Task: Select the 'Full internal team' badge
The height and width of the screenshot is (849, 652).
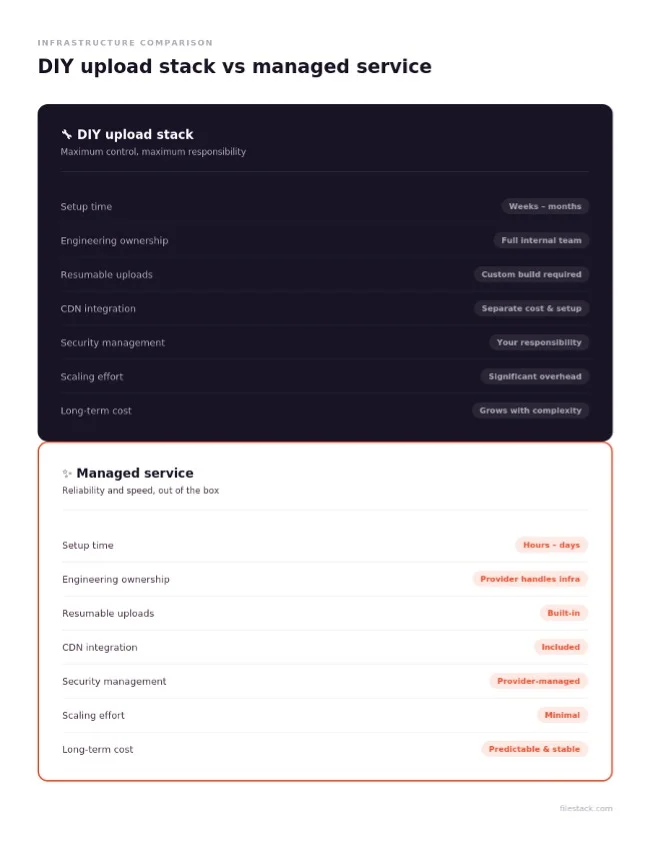Action: pos(541,240)
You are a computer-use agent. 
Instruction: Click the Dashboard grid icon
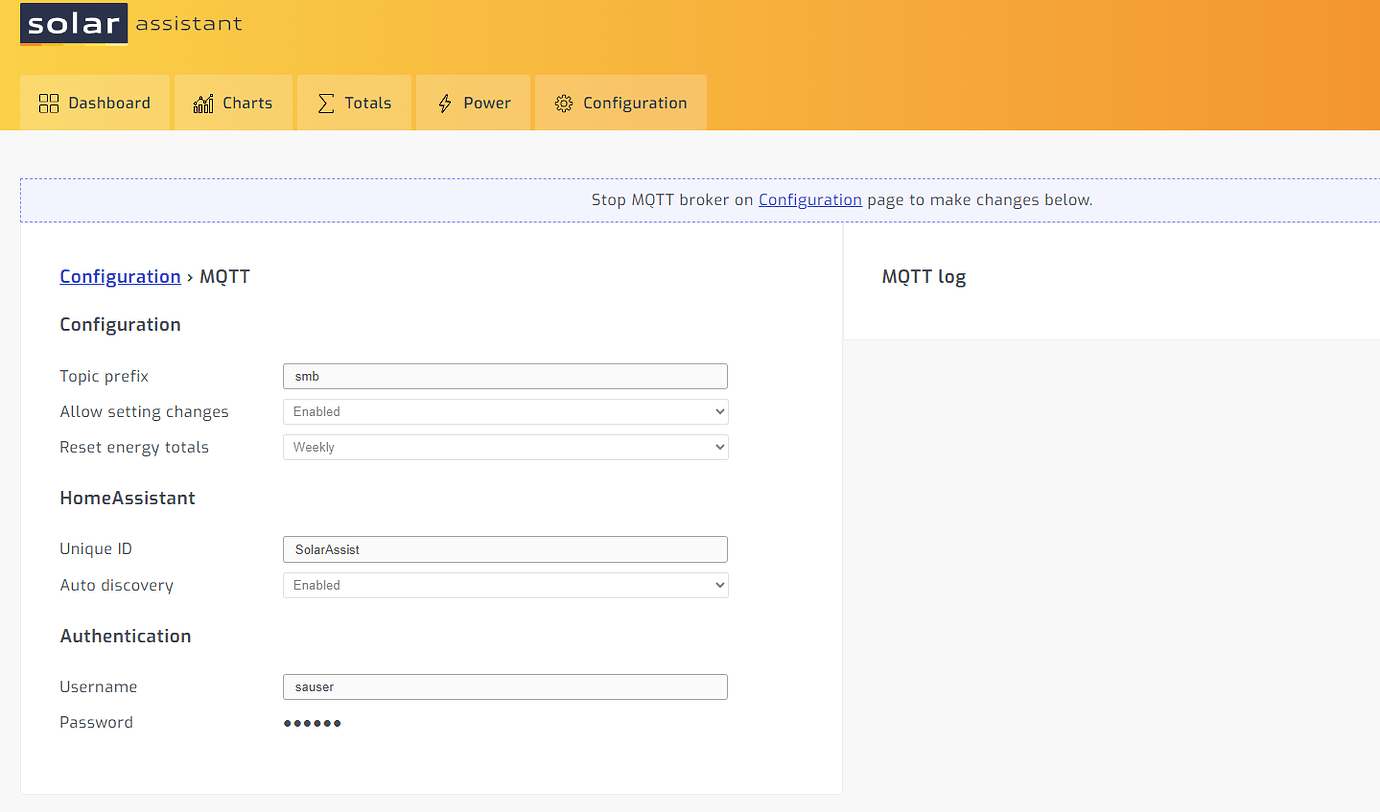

> [Task brief] Output the full material above exactly, leaving every picture out.

> [Task result]
Task: Select the 'Full internal team' badge
The height and width of the screenshot is (849, 652).
Action: pos(541,240)
You are a computer-use agent. 
Instruction: Click the Dashboard grid icon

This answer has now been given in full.